▸ **Aim**:
State how many lines in the records below contain the word "screenshot", giving only the number.

▸ **Records shown**:
--

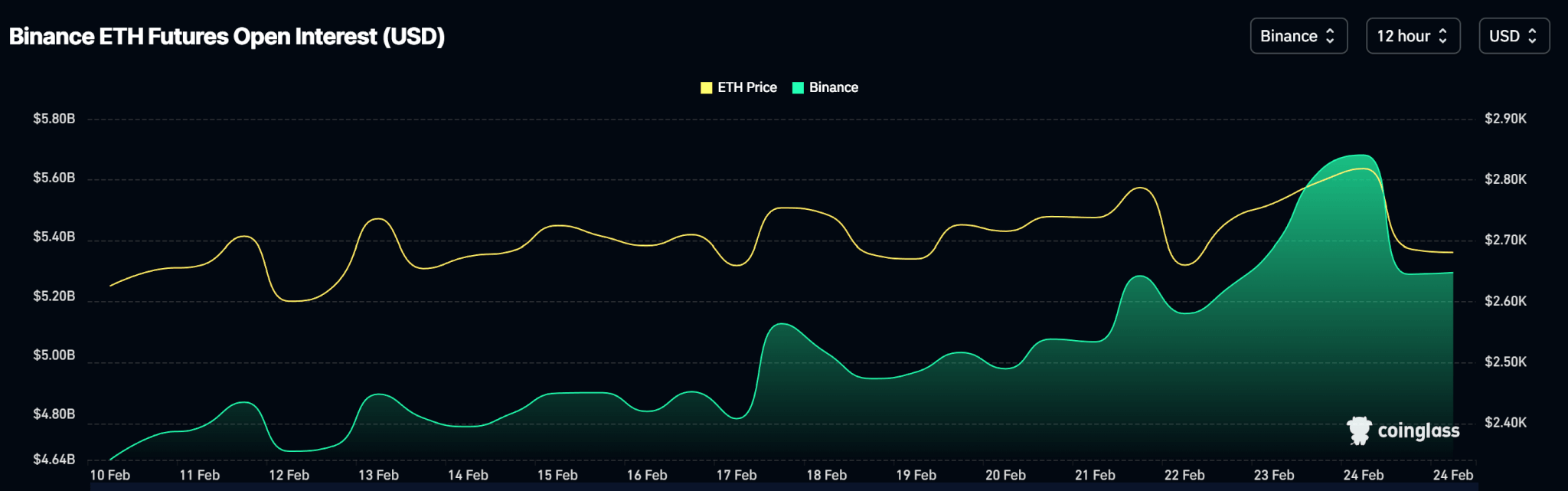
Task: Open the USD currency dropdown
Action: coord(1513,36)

--

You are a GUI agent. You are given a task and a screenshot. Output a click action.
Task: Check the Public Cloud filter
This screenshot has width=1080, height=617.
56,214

--

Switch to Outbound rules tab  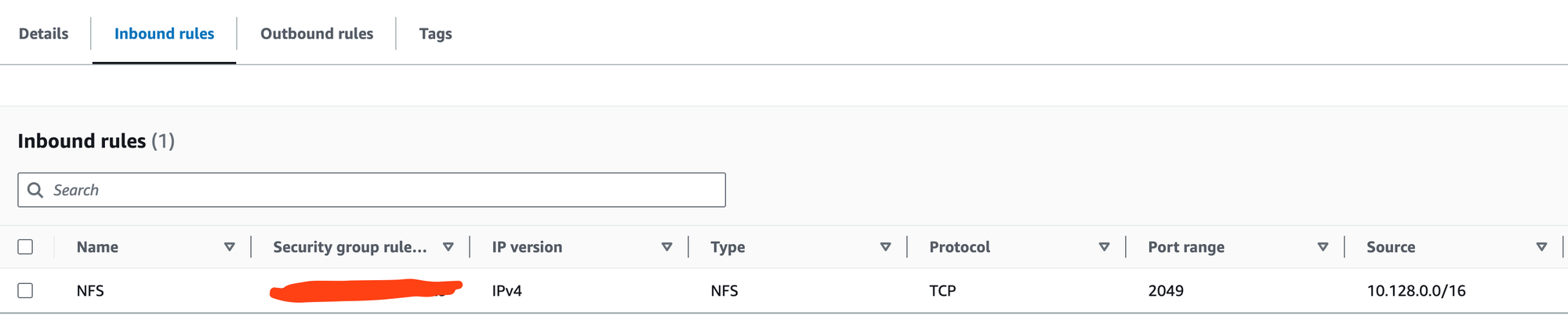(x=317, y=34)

--

▸ **Answer to this exercise**:
2